Which lines of the entries below hold the word "value"? Report each of them.

> [Data for this task]:

----------

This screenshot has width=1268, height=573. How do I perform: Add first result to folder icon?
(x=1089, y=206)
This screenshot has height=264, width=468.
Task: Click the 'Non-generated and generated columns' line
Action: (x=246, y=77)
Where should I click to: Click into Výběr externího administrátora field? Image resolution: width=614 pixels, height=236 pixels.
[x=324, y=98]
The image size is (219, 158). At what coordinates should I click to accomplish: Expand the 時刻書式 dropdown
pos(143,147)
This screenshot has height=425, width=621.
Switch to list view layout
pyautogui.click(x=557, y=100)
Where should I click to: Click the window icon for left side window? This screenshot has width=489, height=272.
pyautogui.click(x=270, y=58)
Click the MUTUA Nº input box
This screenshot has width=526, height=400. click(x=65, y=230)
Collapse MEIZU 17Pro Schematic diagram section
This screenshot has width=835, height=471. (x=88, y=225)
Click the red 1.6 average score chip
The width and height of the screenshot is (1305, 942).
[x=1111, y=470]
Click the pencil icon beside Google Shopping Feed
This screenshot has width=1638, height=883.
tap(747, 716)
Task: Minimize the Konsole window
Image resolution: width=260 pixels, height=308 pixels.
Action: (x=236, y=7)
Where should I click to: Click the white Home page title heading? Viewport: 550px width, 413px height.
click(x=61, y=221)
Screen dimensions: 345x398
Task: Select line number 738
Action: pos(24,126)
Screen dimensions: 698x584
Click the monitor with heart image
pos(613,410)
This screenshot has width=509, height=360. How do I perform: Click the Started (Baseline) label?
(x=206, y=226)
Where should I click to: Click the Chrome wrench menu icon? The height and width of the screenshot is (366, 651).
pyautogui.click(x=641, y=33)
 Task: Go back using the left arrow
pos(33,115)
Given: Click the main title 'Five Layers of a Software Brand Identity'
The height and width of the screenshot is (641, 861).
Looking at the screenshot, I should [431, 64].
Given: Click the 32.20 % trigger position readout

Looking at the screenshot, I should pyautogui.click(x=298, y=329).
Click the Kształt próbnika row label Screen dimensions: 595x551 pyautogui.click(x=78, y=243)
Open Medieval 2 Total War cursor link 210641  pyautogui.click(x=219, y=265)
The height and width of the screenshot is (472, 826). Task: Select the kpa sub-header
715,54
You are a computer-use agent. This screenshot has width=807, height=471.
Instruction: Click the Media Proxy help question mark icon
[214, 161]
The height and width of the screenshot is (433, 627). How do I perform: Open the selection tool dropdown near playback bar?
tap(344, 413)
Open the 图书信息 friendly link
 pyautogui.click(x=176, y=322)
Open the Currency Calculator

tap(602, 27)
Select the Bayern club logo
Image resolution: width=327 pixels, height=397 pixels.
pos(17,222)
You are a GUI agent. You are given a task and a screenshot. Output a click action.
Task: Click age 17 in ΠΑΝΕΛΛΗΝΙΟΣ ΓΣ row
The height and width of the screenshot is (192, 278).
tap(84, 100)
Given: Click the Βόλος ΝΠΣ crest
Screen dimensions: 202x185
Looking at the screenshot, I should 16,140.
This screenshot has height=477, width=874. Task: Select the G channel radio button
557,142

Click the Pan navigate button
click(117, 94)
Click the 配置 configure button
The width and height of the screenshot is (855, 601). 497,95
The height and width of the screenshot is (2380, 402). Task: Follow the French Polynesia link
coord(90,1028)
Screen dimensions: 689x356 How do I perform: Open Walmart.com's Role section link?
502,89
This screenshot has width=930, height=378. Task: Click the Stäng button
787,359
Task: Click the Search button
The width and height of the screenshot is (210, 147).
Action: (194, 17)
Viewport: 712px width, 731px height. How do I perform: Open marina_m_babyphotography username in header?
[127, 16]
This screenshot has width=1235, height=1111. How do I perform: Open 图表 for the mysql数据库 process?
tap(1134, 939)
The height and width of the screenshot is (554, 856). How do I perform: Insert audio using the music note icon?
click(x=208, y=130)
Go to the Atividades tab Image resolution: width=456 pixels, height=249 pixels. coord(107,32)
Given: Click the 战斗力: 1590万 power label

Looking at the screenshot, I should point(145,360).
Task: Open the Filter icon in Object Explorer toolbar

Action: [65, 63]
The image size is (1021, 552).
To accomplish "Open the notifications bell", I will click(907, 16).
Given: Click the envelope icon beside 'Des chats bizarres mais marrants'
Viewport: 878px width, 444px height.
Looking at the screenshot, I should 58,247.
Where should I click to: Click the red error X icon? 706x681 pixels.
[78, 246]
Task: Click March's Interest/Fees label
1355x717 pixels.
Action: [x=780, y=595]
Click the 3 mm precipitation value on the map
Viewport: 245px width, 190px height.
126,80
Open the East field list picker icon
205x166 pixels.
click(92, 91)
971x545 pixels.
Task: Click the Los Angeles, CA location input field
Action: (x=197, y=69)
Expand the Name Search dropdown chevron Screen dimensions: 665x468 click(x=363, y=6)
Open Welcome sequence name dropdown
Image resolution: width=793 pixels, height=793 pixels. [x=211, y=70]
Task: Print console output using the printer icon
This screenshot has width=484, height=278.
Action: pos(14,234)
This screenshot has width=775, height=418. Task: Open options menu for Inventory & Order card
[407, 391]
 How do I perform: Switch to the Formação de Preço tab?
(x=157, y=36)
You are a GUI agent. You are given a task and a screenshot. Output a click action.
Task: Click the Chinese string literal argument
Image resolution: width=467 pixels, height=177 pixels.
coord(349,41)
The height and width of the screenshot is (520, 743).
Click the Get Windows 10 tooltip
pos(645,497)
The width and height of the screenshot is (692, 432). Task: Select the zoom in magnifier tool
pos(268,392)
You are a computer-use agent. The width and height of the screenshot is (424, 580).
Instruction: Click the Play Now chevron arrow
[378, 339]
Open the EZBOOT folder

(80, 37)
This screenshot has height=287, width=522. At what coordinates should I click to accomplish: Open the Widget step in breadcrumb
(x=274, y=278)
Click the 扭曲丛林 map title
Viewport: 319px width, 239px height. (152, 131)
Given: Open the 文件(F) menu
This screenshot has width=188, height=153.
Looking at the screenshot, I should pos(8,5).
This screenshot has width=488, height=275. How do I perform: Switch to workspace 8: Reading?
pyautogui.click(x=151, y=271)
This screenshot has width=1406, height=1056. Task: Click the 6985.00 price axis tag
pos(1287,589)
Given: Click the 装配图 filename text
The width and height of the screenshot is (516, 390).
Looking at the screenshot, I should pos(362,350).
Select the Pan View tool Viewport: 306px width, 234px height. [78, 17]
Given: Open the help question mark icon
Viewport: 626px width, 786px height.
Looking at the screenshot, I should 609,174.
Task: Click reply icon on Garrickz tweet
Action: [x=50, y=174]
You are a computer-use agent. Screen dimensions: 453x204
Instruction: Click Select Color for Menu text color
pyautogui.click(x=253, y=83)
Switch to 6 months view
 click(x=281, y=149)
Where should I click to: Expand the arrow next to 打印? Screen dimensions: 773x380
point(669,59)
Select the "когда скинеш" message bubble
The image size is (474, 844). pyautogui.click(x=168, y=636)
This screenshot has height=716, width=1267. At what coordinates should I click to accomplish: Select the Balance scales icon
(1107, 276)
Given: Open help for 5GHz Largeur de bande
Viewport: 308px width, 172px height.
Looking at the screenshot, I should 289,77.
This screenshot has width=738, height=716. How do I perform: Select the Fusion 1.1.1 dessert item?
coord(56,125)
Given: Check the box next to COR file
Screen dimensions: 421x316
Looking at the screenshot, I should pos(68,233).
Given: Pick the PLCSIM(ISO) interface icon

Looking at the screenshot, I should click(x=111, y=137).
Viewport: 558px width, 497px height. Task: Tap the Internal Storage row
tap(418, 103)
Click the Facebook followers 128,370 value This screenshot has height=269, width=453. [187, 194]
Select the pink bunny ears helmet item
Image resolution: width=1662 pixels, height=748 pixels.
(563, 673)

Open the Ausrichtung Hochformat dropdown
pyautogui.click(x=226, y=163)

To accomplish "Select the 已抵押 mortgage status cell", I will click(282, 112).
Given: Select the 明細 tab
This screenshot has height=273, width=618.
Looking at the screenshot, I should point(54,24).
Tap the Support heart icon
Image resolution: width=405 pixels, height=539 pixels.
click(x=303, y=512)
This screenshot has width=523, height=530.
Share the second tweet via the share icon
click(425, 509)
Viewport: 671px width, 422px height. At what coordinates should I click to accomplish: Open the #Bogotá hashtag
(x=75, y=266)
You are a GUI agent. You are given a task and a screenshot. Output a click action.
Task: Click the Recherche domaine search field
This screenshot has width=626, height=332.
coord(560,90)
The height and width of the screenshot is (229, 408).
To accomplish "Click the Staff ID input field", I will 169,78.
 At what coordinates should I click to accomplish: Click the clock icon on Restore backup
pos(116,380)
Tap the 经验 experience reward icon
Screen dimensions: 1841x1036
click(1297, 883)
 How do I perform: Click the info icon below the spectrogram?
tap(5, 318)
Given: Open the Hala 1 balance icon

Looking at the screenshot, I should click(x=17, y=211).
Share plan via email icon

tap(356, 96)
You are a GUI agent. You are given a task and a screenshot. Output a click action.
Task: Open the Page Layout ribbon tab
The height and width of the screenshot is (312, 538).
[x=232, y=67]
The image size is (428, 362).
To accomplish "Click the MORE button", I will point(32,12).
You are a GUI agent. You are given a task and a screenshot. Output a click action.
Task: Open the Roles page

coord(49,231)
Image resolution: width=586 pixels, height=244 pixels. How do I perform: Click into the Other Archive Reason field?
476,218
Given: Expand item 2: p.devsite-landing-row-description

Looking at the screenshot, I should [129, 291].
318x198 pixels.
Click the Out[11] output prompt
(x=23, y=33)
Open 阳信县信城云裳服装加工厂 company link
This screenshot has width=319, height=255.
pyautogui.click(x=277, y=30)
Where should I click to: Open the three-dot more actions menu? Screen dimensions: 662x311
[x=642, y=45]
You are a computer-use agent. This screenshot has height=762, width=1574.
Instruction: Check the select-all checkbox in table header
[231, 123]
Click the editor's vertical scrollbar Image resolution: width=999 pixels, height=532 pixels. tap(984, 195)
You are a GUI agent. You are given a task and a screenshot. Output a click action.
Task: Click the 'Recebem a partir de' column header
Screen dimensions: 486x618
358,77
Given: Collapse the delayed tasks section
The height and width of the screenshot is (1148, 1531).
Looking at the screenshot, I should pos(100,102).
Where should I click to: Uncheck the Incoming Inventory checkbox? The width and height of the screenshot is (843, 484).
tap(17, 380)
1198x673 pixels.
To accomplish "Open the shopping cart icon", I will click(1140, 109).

----------

> [Exercise response]:
Click the 3 mm precipitation value on the map
Click the Facebook followers 128,370 value This screenshot has height=269, width=453. [187, 194]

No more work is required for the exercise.